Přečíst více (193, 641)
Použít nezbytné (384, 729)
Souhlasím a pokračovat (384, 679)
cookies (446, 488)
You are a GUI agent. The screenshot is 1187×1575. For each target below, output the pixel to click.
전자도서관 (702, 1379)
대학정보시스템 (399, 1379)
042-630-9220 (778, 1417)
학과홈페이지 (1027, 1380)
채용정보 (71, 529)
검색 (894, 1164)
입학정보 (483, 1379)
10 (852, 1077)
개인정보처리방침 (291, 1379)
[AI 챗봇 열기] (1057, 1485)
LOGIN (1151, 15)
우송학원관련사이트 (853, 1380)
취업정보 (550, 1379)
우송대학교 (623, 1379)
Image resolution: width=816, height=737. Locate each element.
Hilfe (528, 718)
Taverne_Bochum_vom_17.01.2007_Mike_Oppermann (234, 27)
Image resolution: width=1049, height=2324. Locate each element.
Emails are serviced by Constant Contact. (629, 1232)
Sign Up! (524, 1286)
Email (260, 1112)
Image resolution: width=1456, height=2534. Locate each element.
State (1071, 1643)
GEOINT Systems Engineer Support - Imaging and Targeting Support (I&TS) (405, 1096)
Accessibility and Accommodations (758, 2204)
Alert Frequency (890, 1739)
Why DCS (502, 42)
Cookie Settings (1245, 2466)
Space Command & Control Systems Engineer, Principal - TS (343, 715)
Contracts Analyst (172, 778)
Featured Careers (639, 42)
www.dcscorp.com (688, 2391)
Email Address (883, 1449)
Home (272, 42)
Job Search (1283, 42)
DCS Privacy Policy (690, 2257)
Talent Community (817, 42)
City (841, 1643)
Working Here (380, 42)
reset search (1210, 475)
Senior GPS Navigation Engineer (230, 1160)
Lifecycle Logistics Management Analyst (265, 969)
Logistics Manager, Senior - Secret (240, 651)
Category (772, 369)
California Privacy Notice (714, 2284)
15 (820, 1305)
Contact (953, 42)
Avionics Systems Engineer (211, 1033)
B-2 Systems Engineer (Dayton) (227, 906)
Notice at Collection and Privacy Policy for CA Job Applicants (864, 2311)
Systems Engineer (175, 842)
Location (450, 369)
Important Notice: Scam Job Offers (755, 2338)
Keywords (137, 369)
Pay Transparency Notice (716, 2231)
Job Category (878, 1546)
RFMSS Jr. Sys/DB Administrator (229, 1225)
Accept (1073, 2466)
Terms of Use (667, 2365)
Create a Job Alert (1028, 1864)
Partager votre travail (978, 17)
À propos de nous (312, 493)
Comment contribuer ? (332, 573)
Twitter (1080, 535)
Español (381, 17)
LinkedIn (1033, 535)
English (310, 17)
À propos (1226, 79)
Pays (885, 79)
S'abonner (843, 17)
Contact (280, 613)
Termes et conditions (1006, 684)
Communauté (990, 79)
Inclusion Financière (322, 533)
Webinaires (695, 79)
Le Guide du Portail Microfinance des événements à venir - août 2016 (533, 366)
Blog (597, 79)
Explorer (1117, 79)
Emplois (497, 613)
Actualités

▸ WHAT YOU HAVE TO DO:
Copy out the entire listing above with every "Blog" swapped for "Carnet", leaving everything else unchanged.

▸ EXERCISE RESULT:
Přečíst více (193, 641)
Použít nezbytné (384, 729)
Souhlasím a pokračovat (384, 679)
cookies (446, 488)
You are a GUI agent. The screenshot is 1187×1575. For each target below, output the pixel to click.
전자도서관 (702, 1379)
대학정보시스템 (399, 1379)
042-630-9220 (778, 1417)
학과홈페이지 (1027, 1380)
채용정보 (71, 529)
검색 (894, 1164)
입학정보 (483, 1379)
10 (852, 1077)
개인정보처리방침 (291, 1379)
[AI 챗봇 열기] (1057, 1485)
LOGIN (1151, 15)
우송학원관련사이트 (853, 1380)
취업정보 (550, 1379)
우송대학교 (623, 1379)
Image resolution: width=816, height=737. Locate each element.
Hilfe (528, 718)
Taverne_Bochum_vom_17.01.2007_Mike_Oppermann (234, 27)
Image resolution: width=1049, height=2324. Locate each element.
Emails are serviced by Constant Contact. (629, 1232)
Sign Up! (524, 1286)
Email (260, 1112)
Image resolution: width=1456, height=2534. Locate each element.
State (1071, 1643)
GEOINT Systems Engineer Support - Imaging and Targeting Support (I&TS) (405, 1096)
Accessibility and Accommodations (758, 2204)
Alert Frequency (890, 1739)
Why DCS (502, 42)
Cookie Settings (1245, 2466)
Space Command & Control Systems Engineer, Principal - TS (343, 715)
Contracts Analyst (172, 778)
Featured Careers (639, 42)
www.dcscorp.com (688, 2391)
Email Address (883, 1449)
Home (272, 42)
Job Search (1283, 42)
DCS Privacy Policy (690, 2257)
Talent Community (817, 42)
City (841, 1643)
Working Here (380, 42)
reset search (1210, 475)
Senior GPS Navigation Engineer (230, 1160)
Lifecycle Logistics Management Analyst (265, 969)
Logistics Manager, Senior - Secret (240, 651)
Category (772, 369)
California Privacy Notice (714, 2284)
15 (820, 1305)
Contact (953, 42)
Avionics Systems Engineer (211, 1033)
B-2 Systems Engineer (Dayton) (227, 906)
Notice at Collection and Privacy Policy for CA Job Applicants (864, 2311)
Systems Engineer (175, 842)
Location (450, 369)
Important Notice: Scam Job Offers (755, 2338)
Keywords (137, 369)
Pay Transparency Notice (716, 2231)
Job Category (878, 1546)
RFMSS Jr. Sys/DB Administrator (229, 1225)
Accept (1073, 2466)
Terms of Use (667, 2365)
Create a Job Alert (1028, 1864)
Partager votre travail (978, 17)
À propos de nous (312, 493)
Comment contribuer ? (332, 573)
Twitter (1080, 535)
Español (381, 17)
LinkedIn (1033, 535)
English (310, 17)
À propos (1226, 79)
Pays (885, 79)
S'abonner (843, 17)
Contact (280, 613)
Termes et conditions (1006, 684)
Communauté (990, 79)
Inclusion Financière (322, 533)
Webinaires (695, 79)
Le Guide du Portail Microfinance des événements à venir - août 2016 (533, 366)
Carnet (597, 79)
Explorer (1117, 79)
Emplois (497, 613)
Actualités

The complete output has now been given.